More primary care tied to lower death rates

Seniors living in areas with more primary care have slightly lower death rates and are less likely to end up in the hospital with a preventable disease, U.S. researchers have found.

In contrast to some earlier studies, which have yielded mixed results, the new work looked at how much primary care was actually delivered to patients - not just how many primary care physicians were in a certain area.

“The magic is not in how many primary care physicians there are, it is what they do,” said Dr. Barbara Starfield of the Primary Care Policy Center at Johns Hopkins University in Baltimore, who was not involved in the study.

Experts say primary care physicians - general internists and family doctors - are irreplaceable parts of the healthcare system, because they are easily available and can coordinate a broad range of health services.

The number of medical students who go into primary care has been dropping in recent years, fueling concerns over how this will impact the aging nation’s health.

“We just can’t hope to improve healthcare in this country unless we train primary care physicians right,” Starfield told Reuters Health.

The new report, published in the Journal of the American Medical Association, tapped into Medicare data, which includes patients 65 years and older. The authors included a sample of more than five million seniors.

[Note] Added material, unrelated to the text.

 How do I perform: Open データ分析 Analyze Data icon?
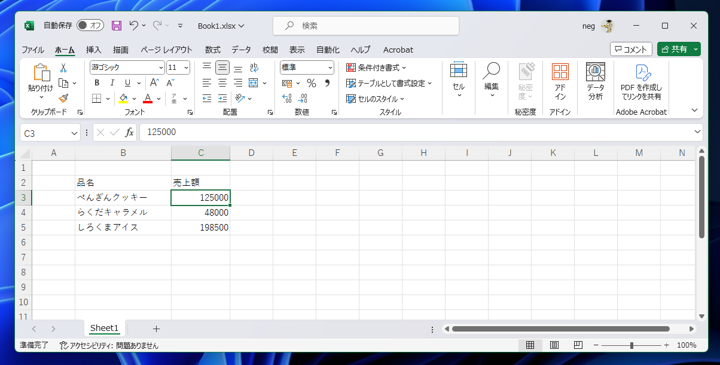(595, 82)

First, they linked age-adjusted death rates, hospitalizations and Medicare spending to the number of primary care physicians across the U.S. based on headcounts from the American Medical Association (AMA).

Based on that those data, areas in the top one-fifth of primary care physicians saw tiny improvements in preventable diseases over those in the bottom one-fifth. But that didn’t extend to deaths.

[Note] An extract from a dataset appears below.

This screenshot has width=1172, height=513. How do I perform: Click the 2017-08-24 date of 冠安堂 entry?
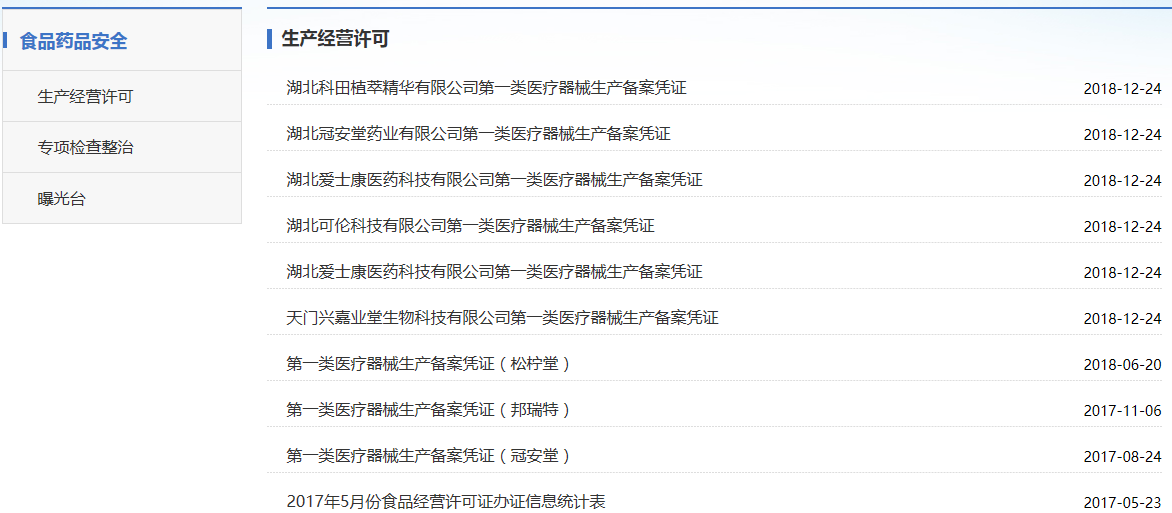1122,457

However, when the team used a measure of how many doctors listed in the headcounts were actually practicing primary care, the differences became much larger.

Areas in the top one-fifth had 5.19 deaths per 100 Medicare beneficiaries annually compared to 5.49 per 100 for the bottom one-fifth, for instance.

For preventable hospitalizations due to diseases like asthma and diabetes, the rates were 73 per 1,000 beneficiaries and 79 per 1,000 respectively.

In theory, if all of the U.S. reached the highest level of primary care, that would translate into nearly 50,000 fewer deaths and about 436,000 fewer hospitalizations over a year, the researchers estimate.

Although the study did account for differences in how sick patients were in the different areas, as well as income and the number of specialist doctors, it doesn’t prove that the gap in outcomes is caused by differences in primary care.

“Areas with more primary care are more likely to have better outcomes but whether or not that is due to primary care, we don’t know,” said Chiang-Hua Chang, a researcher at the Dartmouth Institute for Health Policy and Clinical Practice in Lebanon, New Hampshire, who worked on the new study.

Things like better organization or coordination of care might also play a role, she told Reuters Health.

The researchers also found that areas with the highest levels of primary care spent $88 more per Medicare beneficiary - corresponding to nearly $14 billion nationwide, if the model’s assumptions are correct.

“A lot of people feel that primary care may save money” Chang said, “but my study does not support that.”

Starfield said more primary care in itself was unlikely to lead to extra spending.

“What generates cost in a healthcare system is specialists,” she said. “Ninety-nine percent of the evidence shows you need strong primary care to improve the healthcare system, otherwise the costs are going to run away.”

While the healthcare reform act has earmarked some money to overhaul the training of medical students and expand primary care services, Starfield said it is far from sufficient.

“We absolutely aren’t focusing enough on this,” she told Reuters Health.